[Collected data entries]
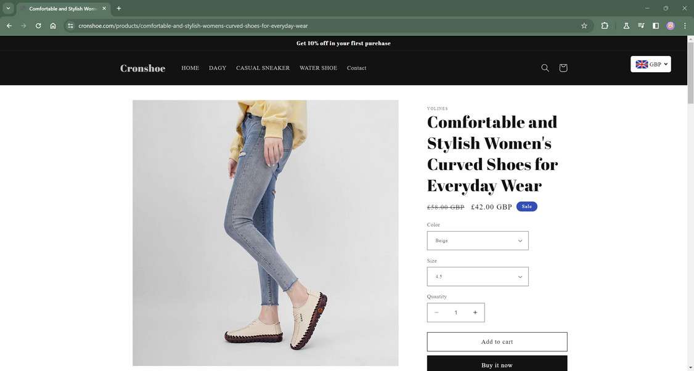Expand the Size dropdown showing 4.5
This screenshot has height=371, width=694.
[x=478, y=276]
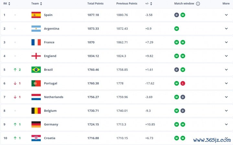
Task: Expand the Portugal row chevron
Action: pyautogui.click(x=226, y=83)
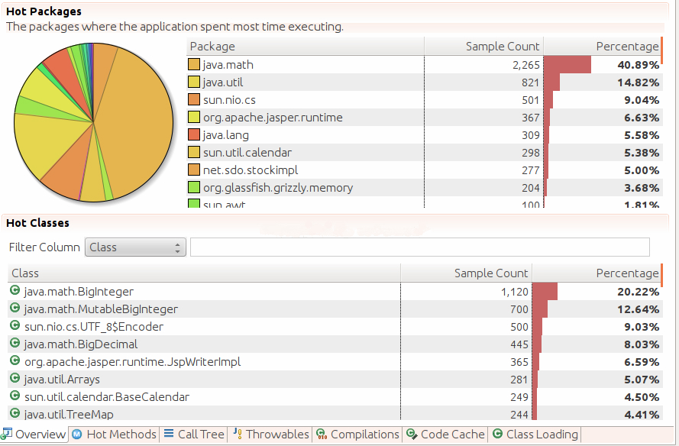Viewport: 679px width, 446px height.
Task: Click the sun.nio.cs.UTF_8$Encoder class icon
Action: coord(15,325)
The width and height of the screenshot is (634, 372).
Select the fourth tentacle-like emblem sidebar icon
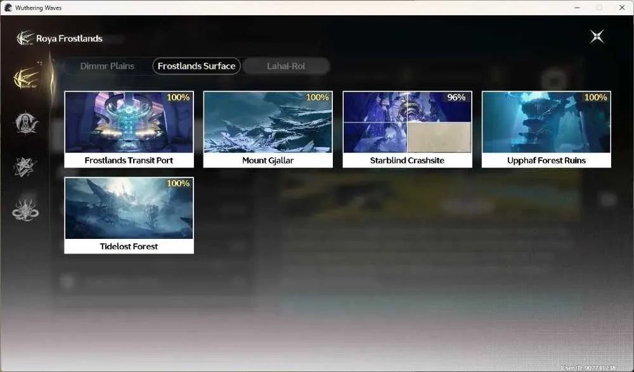click(25, 210)
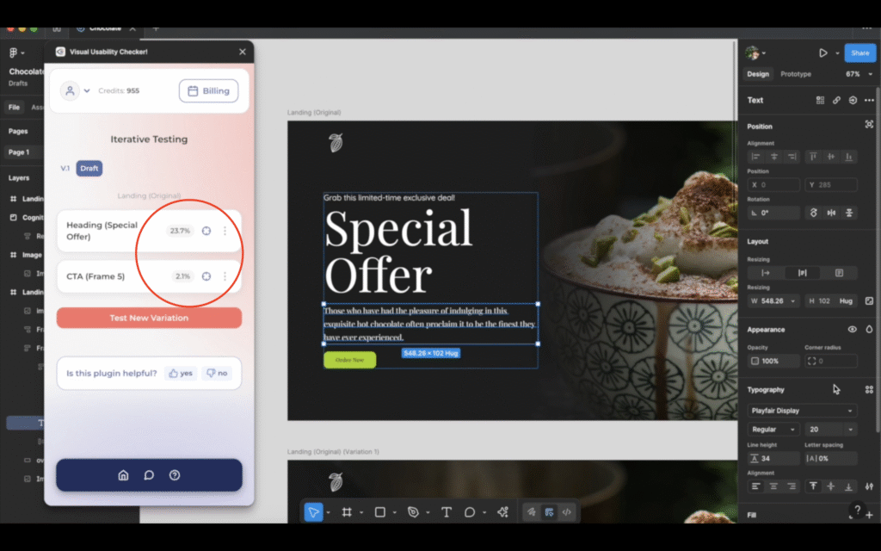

**PROBLEM TO SOLVE**. Return verbatim every line from the one holding "Select the fourth" to the end of the records above. Do not copy the pictures.

**OUTPUT OF THE EXERCISE**.
Select the fourth tentacle-like emblem sidebar icon
click(25, 210)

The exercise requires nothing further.